Ответом было молчание Мариуса.
Жан Вальжан продолжал:
— Как видите, я прав, что решил открыться. Послушайте, будьте счастливы, возноситесь в небеса, будьте ангелом-хранителем для другого ангела, купайтесь в лучах солнца и довольствуйтесь этим. Что вам до того, каким именно способом бедный грешник вскрывает себе грудь, чтобы выполнить свой долг? Перед вами несчастный человек, сударь.
Мариус медленно подошел к Жану Вальжану и протянул ему руку.
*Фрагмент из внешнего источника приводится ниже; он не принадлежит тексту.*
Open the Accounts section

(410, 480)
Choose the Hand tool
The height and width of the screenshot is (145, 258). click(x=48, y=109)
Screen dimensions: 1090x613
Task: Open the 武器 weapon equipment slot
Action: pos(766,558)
Но Мариусу пришлось самому взять его руку, — она не поднялась ему навстречу. Жан Вальжан не противился, и Мариусу показалось, что он пожал каменную руку.
— У моего деда есть друзья, — сказал Мариус, — я добьюсь для вас помилования.
— Поздно, — возразил Жан Вальжан. — Меня считают умершим, этого достаточно. Мертвецы не подвластны полицейскому надзору. Им предоставляют мирно гнить в могиле. Смерть — это то же, что помилование.
Высвободив свою руку из пальцев Мариуса, он присовокупил с каким-то непоколебимым достоинством:
— К тому же и у меня есть друг, к чьей помощи я прибегаю, — это выполнение долга. И лишь в одном помиловании я нуждаюсь — в том, какое может даровать мне моя совесть.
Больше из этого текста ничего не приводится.